Wer sich die Mühe macht, die Akten des HRW-Untersuchungsausschusses zu studieren, mag nicht mehr so recht an die Legende des vermeintlich kompetenten Finanzministers glauben. Noch wenige Tage vor dem HRE-Krisengipfel hatte Steinbrück erklärt, ein Bankenrettungspaket sei „in Deutschland weder notwendig noch sinnvoll“.
Sprüche ohne Folgen
Anstatt Lehren aus der Krise zu ziehen und die von ihm selbst zuvor propagierte Deregulierung des Finanzsystems rückgängig zu machen, gefiel sich Steinbrück im Laufe der Krise lieber als Sprücheklopfer. Er polemisierte mit harschen Worten gegen das Finanzsystem, ließ diesen Worten jedoch keine Taten folgen. Nennenswerte Gesetzesinitiativen zur Regulierung der Finanzmärkte blieben während seiner Amtszeit aus.
Dabei gab es im Kielwasser des Beinahezusammenbruchs des weltweiten Finanzsystems tatsächlich ein kurzes Zeitfenster, in dem selbst den Lobbyisten der Finanzindustrie die Spucke wegblieb und eine Zähmung der Finanzmärkte durchaus möglich gewesen wäre. Steinbrück nutzte dieses Zeitfenster nicht, sondern handelte stattdessen als Interessenwahrer der Banken.

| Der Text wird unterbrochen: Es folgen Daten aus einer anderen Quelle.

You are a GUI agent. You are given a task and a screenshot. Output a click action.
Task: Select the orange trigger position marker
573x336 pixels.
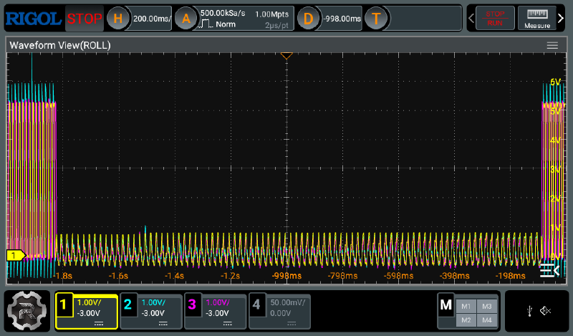[x=287, y=55]
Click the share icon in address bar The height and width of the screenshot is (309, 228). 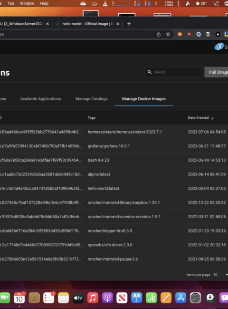tap(159, 34)
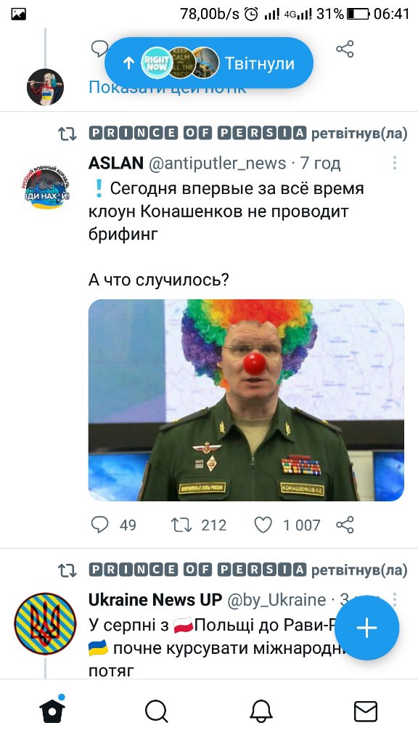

Auch auf der realwirtschaftlichen Ebene versagte der Diplomvolkswirt Steinbrück während seiner Amtszeit. Während des Krisenjahres 2008 lehnte er jegliche konjunkturpolitische Antwort auf die Finanzkrise so lange ab, bis er von der Realität überholt wurde und zähneknirschend den Mini-Konjunkturprogrammen zustimmte, die im November 2008 beschlossen wurden. Im Folgejahr erlebte Deutschland die stärkste Rezession der Nachkriegszeit. Wieder einmal erwies sich Steinbrücks Tatenlosigkeit im Nachhinein als sehr kostspielig.
Doch von den eigenen Fehlern will Steinbrück bis heute nichts wissen. Der Mann, der während der Krise orientierungslos und seekrank unter Deck hockte und den Bankern das Steuerrad überließ, lässt sich stattdessen heute als Lotse feiern, der das Land angeblich mit ruhiger Hand durch den schlimmsten Orkan der jüngeren Geschichte gesteuert hat. Die SPD konnte er damit täuschen. Doch auch bei den Genossen wird irgendwann die Erkenntnis reifen, dass der Mann, der auch die Agenda 2010 noch heute als „größte politische Leistung der Nachkriegsgeschichte“ sieht, vielleicht doch nicht der richtige Kandidat ist.